### To be done
Extract the lines starting with the one that contains "Archive the email with the archive box icon" and going on through the last of the records, and repeat them exactly.
— Start Entries supplied —
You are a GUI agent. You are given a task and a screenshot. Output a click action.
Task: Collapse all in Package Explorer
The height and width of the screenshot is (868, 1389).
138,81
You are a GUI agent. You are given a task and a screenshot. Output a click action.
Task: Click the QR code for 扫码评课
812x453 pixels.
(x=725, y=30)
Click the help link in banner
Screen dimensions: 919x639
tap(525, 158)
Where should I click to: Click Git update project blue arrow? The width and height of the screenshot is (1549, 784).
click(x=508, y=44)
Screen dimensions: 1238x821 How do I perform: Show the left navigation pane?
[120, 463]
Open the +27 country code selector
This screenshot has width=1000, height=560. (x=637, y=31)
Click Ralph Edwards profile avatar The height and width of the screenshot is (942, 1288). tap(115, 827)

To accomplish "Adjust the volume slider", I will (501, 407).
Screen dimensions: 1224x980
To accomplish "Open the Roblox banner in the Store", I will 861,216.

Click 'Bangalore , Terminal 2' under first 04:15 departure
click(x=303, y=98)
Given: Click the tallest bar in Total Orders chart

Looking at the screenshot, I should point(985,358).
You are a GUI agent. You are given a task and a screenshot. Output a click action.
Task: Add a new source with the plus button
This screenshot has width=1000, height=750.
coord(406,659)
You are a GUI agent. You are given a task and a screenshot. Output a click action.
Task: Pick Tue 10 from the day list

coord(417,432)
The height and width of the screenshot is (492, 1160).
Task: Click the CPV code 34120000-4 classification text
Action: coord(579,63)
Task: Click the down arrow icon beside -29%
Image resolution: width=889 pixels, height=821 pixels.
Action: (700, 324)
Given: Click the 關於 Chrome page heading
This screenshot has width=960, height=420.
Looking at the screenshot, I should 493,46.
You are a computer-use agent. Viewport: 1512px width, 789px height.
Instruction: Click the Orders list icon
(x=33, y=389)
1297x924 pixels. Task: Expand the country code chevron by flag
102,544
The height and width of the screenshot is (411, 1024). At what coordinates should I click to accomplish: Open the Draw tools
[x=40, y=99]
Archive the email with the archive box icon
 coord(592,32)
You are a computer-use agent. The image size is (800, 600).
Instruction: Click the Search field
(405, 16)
— End Entries supplied —
### Exercise response
Archive the email with the archive box icon
 coord(592,32)
You are a computer-use agent. The image size is (800, 600).
Instruction: Click the Search field
(405, 16)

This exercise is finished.